### Required tasks
1) Answer these questions from the dance floor account:
(a) What music guarantees the narrator a transcendent in-my-body experience?
(b) Who was the dance floor closest to the DJ for?
(c) Of the two choices the narrator describes at the end, which one did the narrator take?
2) Decide whether each statement agrees with the dance floor account, and back each yes or no with the words that settle it:
(a) The narrator heard what the new friend said while they danced.
(b) The narrator's new friend was mixed race.
(c) The narrator took the explanation seriously from the start.
3) Carry on the dance floor account, starting after its final sentence.

### Extract

--- Begin ---

I love to dance, but I’m a bit picky about music. If Motown is playing I’m guaranteed to have a transcendent in-my-body experience, whereas electronic dance music is hit and miss. I was, however, determined to shake and sweat and twitch, and so I did. My new friend danced beside me, trying to talk to me through the foam plugs in my ears—I nodded along with a smile, hearing nothing.
After awhile, they wanted to move closer to the stage and I followed. Before we could make it to the front, though, they explained how the dance floor closest to the DJ was for black and indigenous femmes only. Everyone else was to dance behind them in the following order: black and indigenous then other people of colour then mixed race people then whites, and femmes then androgynous people then mascs. Since my new friend was mixed and I was white, I would have to dance behind them, but they pointed to a stranger and told me I could dance in front of him.
At first I thought they were joking—how could such an elaborate and specific system work on the chaos of a dance floor? But as the explanation went on I realized how serious they were. I found myself speechless, and they interpreted my silence as confusion. “Don’t worry,” they said, putting their hand on my arm, “you’ll figure it out.”
I had just been told that I needed to determine the racial and gendered identities of each stranger dancing near me, compare those imagined identities to my own, and then calculate my proximity to the stage, as well as to everyone around me, using the racial and gendered hierarchies invented by social justice culture, and to do that over and over again, all night long, as I danced behind—but not beside—the person I had come with.
My mind started whirring and a crushing exhaustion fell over me. My desire to dance, to smile at strangers, to lose myself in the beat, to close my eyes and feel my body move without caring what it looked like, evaporated. I had a choice to make: I could strike up a conversation about the problems with ordering people to self-segregate by guessing at one another’s identities with a person I’d just met. Or, I could say goodnight as soon as was polite and make my way home. I chose the latter.

--- End ---

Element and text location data
--- Begin ---

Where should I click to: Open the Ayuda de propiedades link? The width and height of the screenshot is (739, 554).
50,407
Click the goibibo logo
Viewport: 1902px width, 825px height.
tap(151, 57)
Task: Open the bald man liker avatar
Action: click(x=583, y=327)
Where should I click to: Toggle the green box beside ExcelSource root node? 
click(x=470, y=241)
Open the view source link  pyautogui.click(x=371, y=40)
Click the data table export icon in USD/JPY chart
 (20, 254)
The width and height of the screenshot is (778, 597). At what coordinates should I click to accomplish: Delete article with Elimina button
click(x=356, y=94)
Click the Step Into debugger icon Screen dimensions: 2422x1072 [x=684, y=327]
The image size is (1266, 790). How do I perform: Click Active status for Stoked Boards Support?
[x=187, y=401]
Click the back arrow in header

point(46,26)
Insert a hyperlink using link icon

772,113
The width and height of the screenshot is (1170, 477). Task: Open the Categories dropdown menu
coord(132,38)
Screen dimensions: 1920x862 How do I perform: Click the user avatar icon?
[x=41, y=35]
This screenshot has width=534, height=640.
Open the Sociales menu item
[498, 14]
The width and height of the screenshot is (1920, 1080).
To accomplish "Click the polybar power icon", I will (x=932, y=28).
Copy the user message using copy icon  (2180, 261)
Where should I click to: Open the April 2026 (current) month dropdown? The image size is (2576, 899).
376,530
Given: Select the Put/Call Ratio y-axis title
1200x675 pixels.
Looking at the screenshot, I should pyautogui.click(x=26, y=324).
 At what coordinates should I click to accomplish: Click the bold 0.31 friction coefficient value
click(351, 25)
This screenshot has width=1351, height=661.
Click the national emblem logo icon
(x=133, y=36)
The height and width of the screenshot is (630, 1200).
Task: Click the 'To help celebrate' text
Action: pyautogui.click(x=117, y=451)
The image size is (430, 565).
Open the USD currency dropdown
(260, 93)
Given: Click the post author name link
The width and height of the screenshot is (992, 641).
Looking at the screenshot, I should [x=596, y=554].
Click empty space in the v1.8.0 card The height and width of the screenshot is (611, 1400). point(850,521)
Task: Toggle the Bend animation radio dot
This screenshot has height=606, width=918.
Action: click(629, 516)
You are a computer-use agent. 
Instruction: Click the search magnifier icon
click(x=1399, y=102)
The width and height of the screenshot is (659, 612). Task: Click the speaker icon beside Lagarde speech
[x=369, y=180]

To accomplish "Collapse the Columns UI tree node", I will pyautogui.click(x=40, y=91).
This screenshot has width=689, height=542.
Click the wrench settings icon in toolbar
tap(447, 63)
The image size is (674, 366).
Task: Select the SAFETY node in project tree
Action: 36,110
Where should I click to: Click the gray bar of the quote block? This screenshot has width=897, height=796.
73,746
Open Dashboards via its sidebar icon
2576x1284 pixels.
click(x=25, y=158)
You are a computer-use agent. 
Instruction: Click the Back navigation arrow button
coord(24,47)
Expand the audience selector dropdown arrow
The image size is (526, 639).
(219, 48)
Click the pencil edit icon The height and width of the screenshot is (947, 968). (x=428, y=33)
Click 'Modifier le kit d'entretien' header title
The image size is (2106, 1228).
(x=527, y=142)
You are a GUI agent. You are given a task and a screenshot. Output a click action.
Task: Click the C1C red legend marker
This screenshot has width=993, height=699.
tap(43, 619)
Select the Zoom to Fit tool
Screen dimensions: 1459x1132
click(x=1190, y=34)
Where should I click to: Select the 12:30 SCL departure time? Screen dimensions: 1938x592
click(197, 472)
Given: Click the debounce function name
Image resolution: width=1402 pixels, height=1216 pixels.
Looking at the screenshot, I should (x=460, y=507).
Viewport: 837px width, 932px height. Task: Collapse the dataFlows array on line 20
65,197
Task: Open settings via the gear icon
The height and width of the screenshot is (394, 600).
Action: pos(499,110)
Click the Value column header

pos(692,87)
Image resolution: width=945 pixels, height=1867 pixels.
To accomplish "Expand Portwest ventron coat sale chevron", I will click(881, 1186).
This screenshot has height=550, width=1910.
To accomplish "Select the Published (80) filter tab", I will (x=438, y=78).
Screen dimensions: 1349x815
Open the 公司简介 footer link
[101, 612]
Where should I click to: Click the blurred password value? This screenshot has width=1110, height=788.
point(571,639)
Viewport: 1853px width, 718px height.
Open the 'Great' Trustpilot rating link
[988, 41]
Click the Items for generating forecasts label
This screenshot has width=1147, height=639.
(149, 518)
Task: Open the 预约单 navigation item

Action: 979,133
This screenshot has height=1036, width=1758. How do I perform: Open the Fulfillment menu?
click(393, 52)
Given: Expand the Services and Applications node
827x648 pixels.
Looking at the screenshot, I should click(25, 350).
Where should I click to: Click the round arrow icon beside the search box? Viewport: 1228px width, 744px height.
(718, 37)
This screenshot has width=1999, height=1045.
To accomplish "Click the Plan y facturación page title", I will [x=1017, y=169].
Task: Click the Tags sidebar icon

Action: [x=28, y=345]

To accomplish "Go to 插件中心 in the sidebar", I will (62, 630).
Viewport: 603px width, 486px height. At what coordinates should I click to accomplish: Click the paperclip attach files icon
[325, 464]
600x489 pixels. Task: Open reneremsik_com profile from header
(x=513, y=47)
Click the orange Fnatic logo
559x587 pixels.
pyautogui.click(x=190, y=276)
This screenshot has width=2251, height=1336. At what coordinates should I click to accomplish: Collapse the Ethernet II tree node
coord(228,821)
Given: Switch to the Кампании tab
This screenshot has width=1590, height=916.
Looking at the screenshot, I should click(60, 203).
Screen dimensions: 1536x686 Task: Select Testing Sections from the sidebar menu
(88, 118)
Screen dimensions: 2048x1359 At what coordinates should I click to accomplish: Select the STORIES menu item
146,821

--- End ---

### Answer set
1)
(a) Motown.
(b) Black and indigenous femmes only.
(c) Saying goodnight as soon as was polite and making their way home.

2)
(a) No: "I nodded along with a smile, hearing nothing."
(b) Yes: "Since my new friend was mixed and I was white"
(c) No: "At first I thought they were joking"

3)
I spent many years in a subculture that regularly endorses racial and/or gendered segregation. While historically segregation has been a right-wing pursuit, this is no longer the full picture. Many social justice activists believe that they can create safety and connection by including certain identity groups while excluding others. Examples include trans-only and BIPOC-only events. They include social, educational, and artistic events that until recently would’ve been open to everyone.
I believe that many event organizers are genuinely trying to create spaces where people can relax, be themselves, have fun and/or learn something. However, after many years of supporting and participating in such events, not to mention a multitude of conversations with all sorts of people, I no longer believe that segregation will help achieve those goals. Shared identity is not a proxy for safety or connection, and there are numerous downfalls to such an approach.
Now, some of you may be thinking: but Kier, white men have dominated cultural spaces for centuries. Why can’t they stay home for once?
I’m so glad you asked! First of all, although segregated spaces certainly affect white people and men, they also exclude many others: mixed race people, adoptees, closeted or non-apparent trans people, and mixed race couples where one partner is white. These social norms can also be a nightmare for people with obsessive compulsive disorder, social anxiety or borderline personality disorder, to name a few. It also inadvertently encourages people to exaggerate or adopt a marginalized identity to avoid being left out.
Secondly, POOR white men are excluded from all sorts of places. I had a sweet white gay male friend who was looking for housing on a welfare budget and I put him in touch with a friend who needed roommates. He was told that the room was reserved for a QTBIPOC. I sure hope whoever moved in needed a room for $375 as desperately as my friend did, who ended up having to leave the city. Class is not an intersection that intersectional feminism cares about.
Thirdly, this exclusion has become so commonplace that men, and white men in particular, are excluded from all manner of progressive social, educational and artistic spaces to which they could contribute or from which they could benefit. If they are allowed to attend, they are often treated in cruel and inhumane ways, especially if they don’t abide by the unspoken social customs that govern these events (a nightmare for neurodivergent men, those with learning disabilities, and those who are new to North American leftist spaces.) I think it would be fair to consider this treatment “soft exclusion:” you can be here, but we’ll make sure you know you don’t belong.
What are the effects of such treatment? Many white men are struggling with loneliness, hopelessness, and endless financial instability. When they go looking for answers and the left shows them nothing but contempt, the alt-right is in a perfect position to recruit them.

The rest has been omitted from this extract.